One of the goals here is data portability - making data relevant *beyond* the initial application that created it. At some level, IMS Common Cartridge will move us along this path somewhat. A cartridge format could be usable as an export format as well as an import format.
Remember that this is only how Sakai will interoperate with the repository. Other applications will use the repo as well. TwinPeaks is a start in the direction of reuse of content from a repository.
At some level RDF is a low-level enabler which is a pre-requisite. In a way RDF is like “Ethernet” is for the Internet. Additional aspects beyond RDF include OWL (Web Ontology Language) defines the models of data represented in RDF. And beyond RDF and OWL, there is the development of software that understands different onltolgies at increasing levels of semantic understanding.
Middleware is a great thing…
I call this model: “middleware in the middle”. Effectively nothing happens unless the middleware is involved. The middleware’s performance, complexity, reliability, and ease of use become the rate-limiting factor… To meet this need, middleware must be very fast, very simple, very easy to understand, very stable (I.e. not change so much) work with many different languages. Middleware must stand the test of time in production environments…
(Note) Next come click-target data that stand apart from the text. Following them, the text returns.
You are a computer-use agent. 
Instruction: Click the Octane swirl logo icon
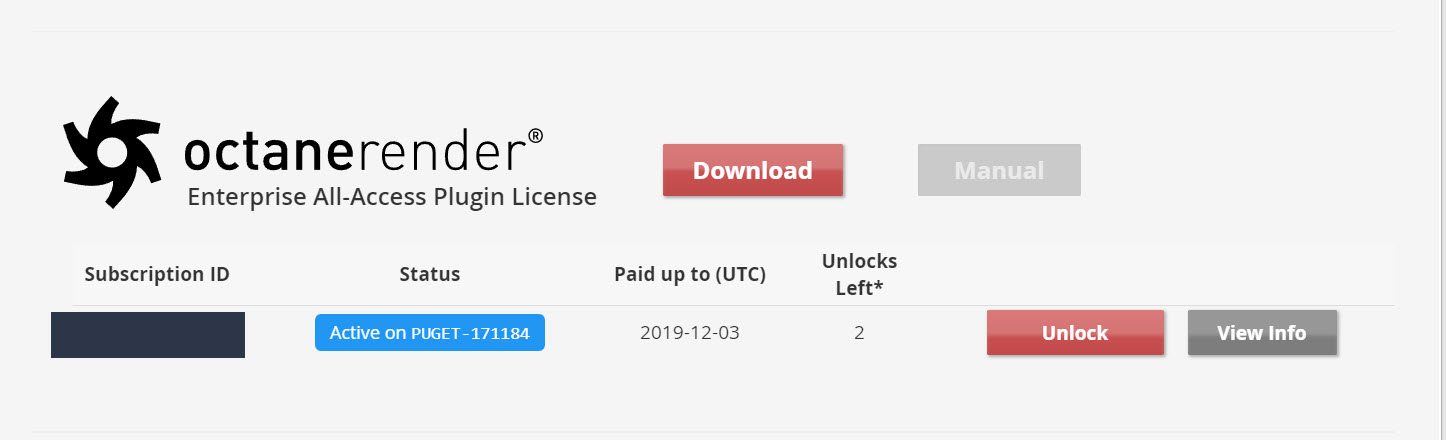(112, 152)
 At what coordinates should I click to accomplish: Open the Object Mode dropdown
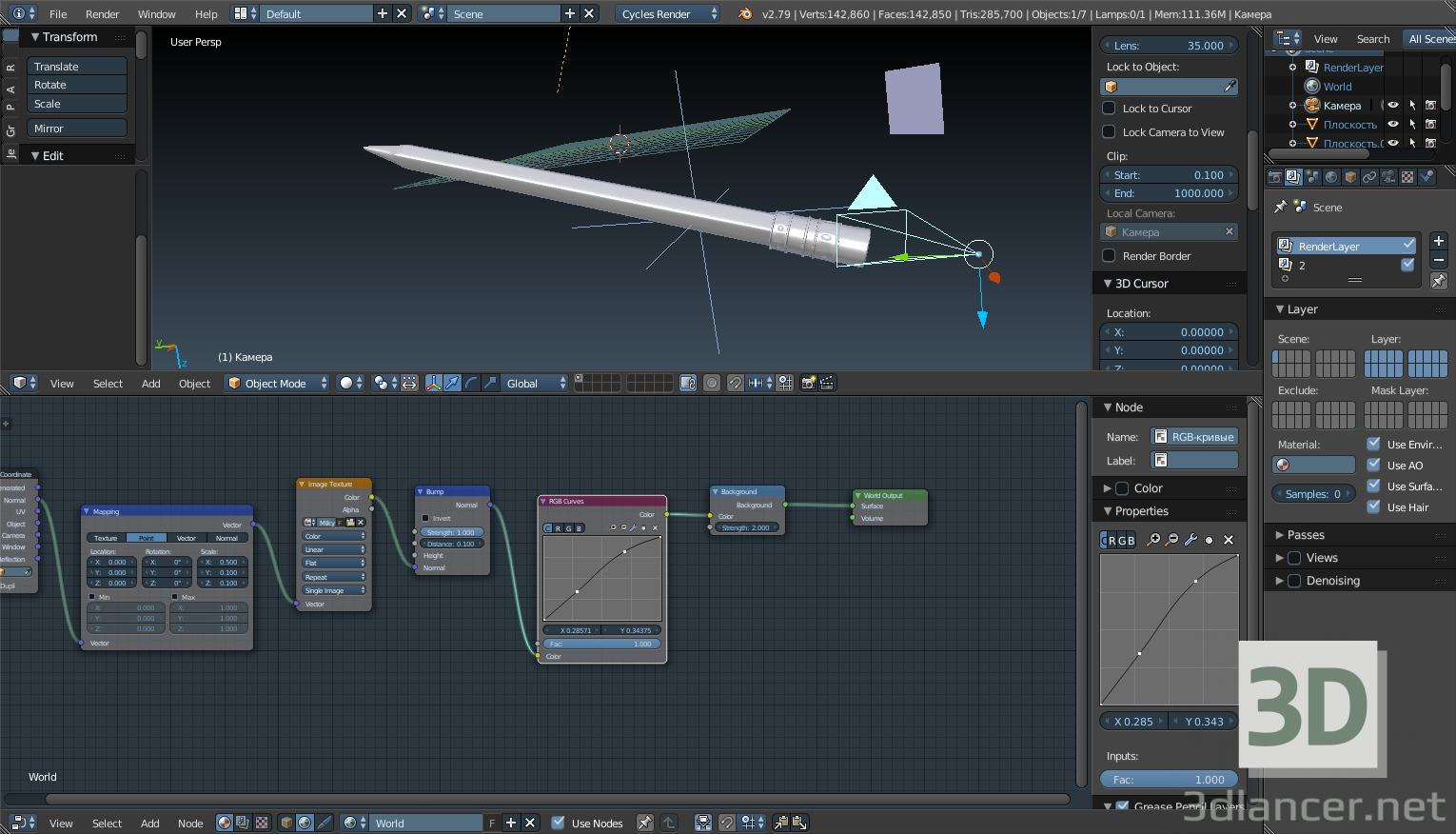276,383
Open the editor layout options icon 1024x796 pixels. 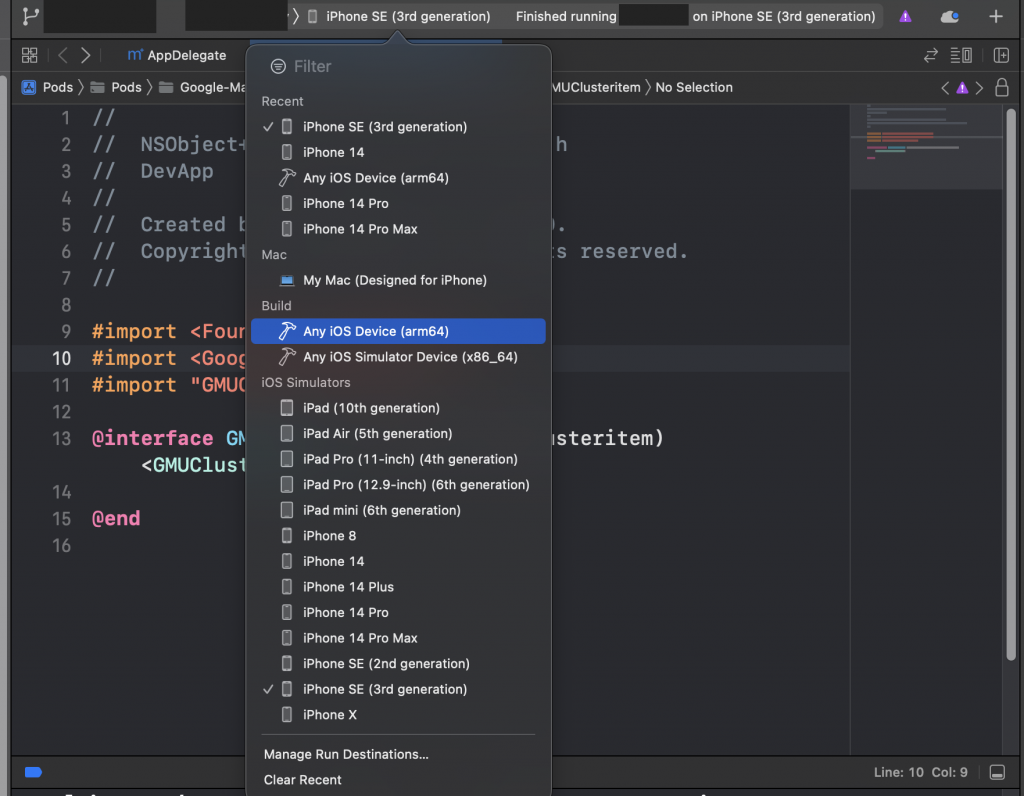(x=961, y=55)
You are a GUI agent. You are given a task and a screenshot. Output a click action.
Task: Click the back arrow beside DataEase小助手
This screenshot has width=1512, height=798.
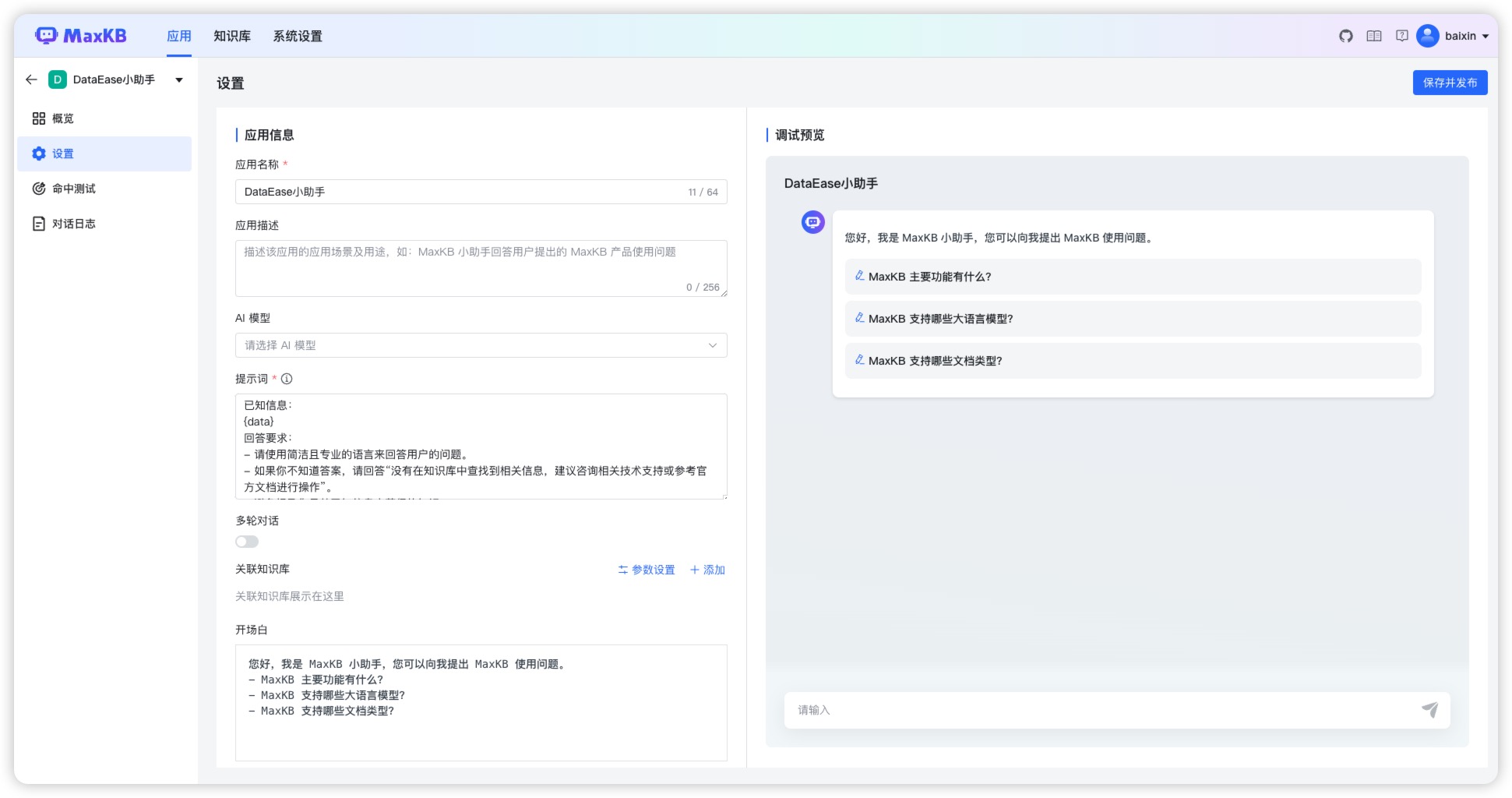pyautogui.click(x=30, y=79)
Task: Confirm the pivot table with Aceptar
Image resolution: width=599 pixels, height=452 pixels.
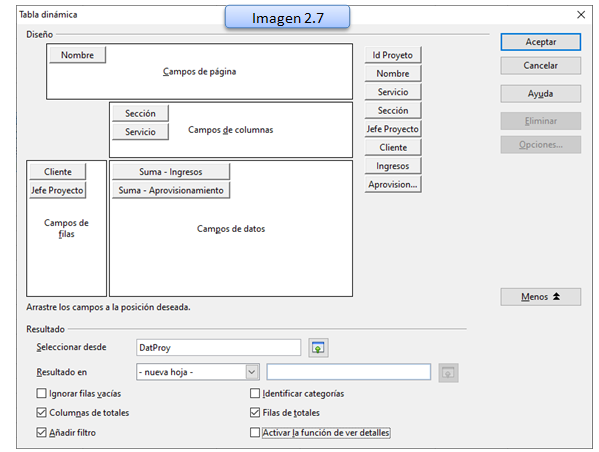Action: click(x=541, y=42)
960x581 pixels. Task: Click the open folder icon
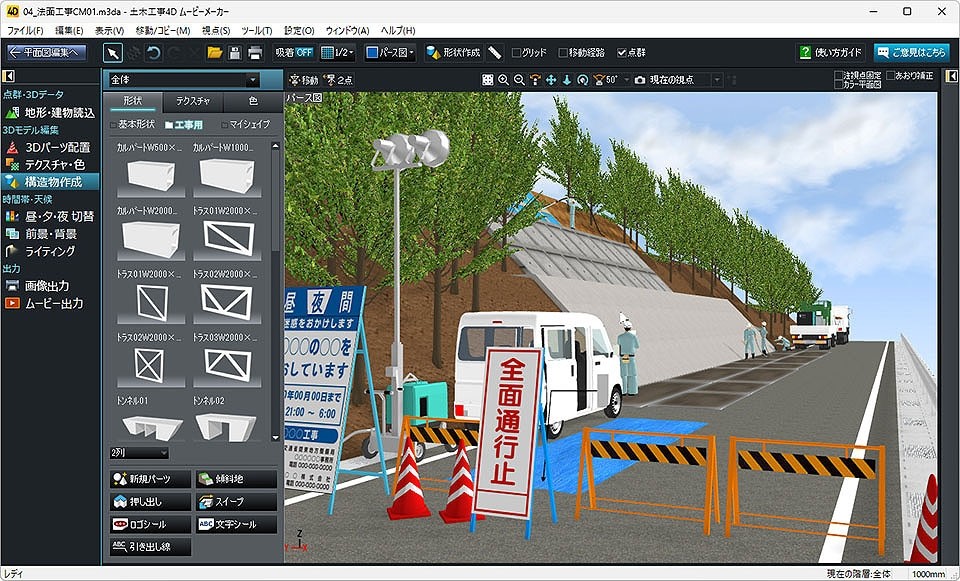tap(215, 52)
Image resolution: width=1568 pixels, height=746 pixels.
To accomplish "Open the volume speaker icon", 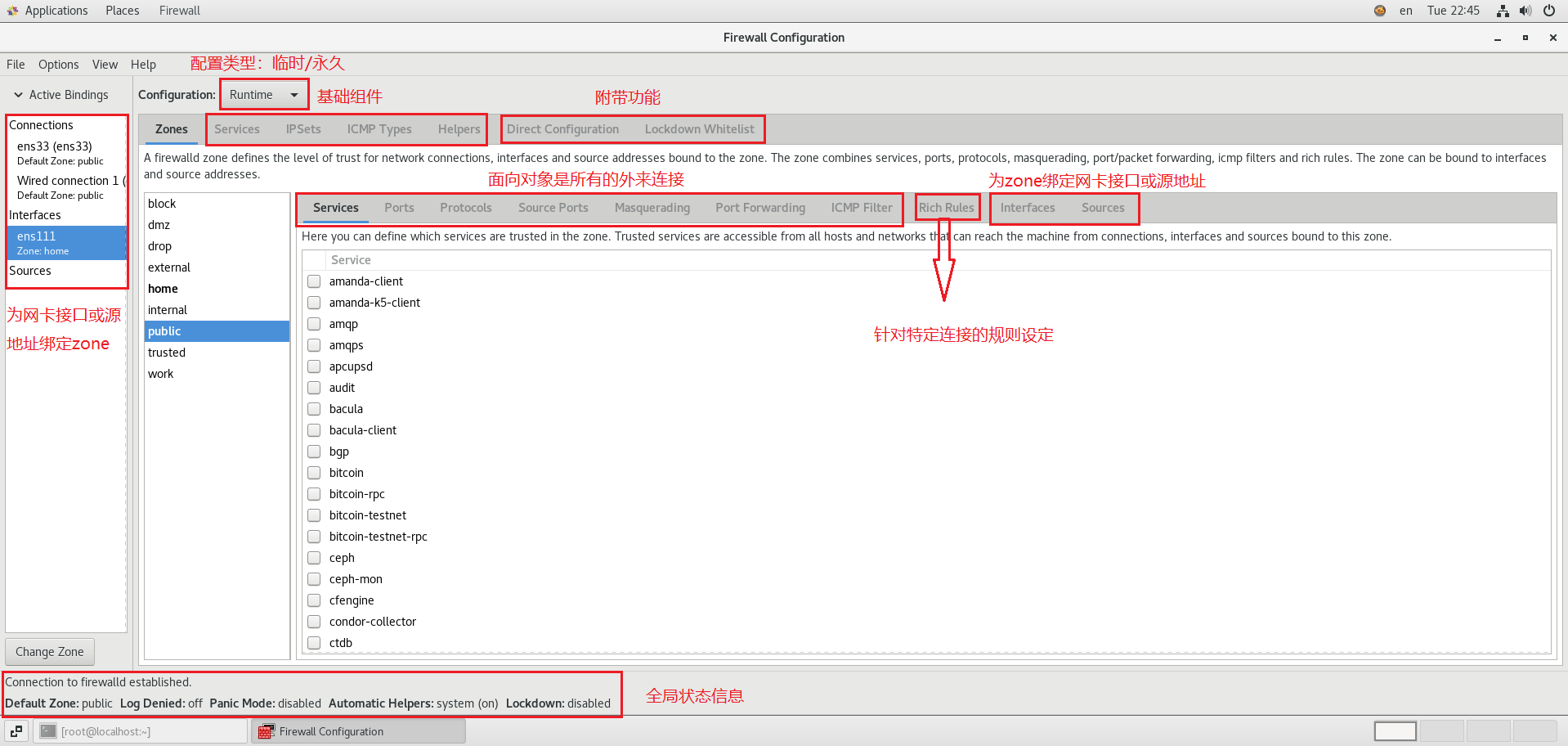I will [1525, 11].
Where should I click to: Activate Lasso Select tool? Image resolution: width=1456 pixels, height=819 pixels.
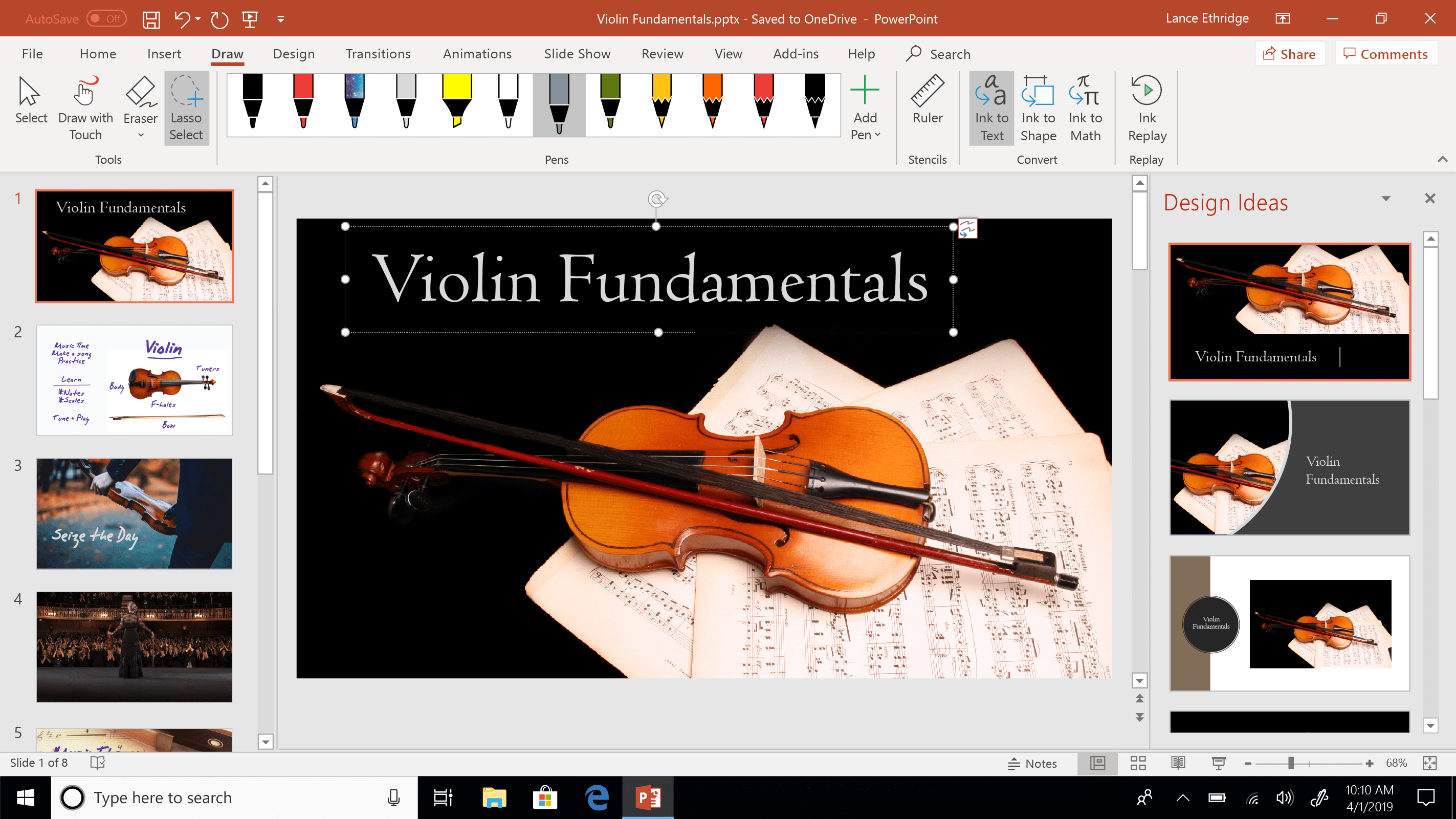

If we want cross-language, cross environment, there are actually very few technologies which reach the “universal connector” status.
There is no middleware that is sufficient to be a part of every single application ever written across all languages. So where is it?
Middleware is no better, worse, or even that much different than any of the other components. It is used by the other components *if and only if* those components find the services provided by the middleware useful. Middleware gets no special “must be used” status - if it adds value to an eScience application it will be used - if not - developers/integrators will find another way.
Middleware is no better, worse, or even that much different than any of the other components. It is used by the other components *if and only if* those components find the services provided by the middleware useful. Middleware gets no special “must be used” status - if it adds value to an eScience application it will be used - if not - developers/integrators will find another way.
What to do and who will fund it? For portals this took 5 years - once we set out to do it.
The key of this sequence is how little each of the science activities has been affected so far. I understand this is a fantasy. But the underlying principle is the Hippocratic oath - “first, do no harm”.
Infrastructure is what is in the middle. There is a long way between middleware and infrastructure.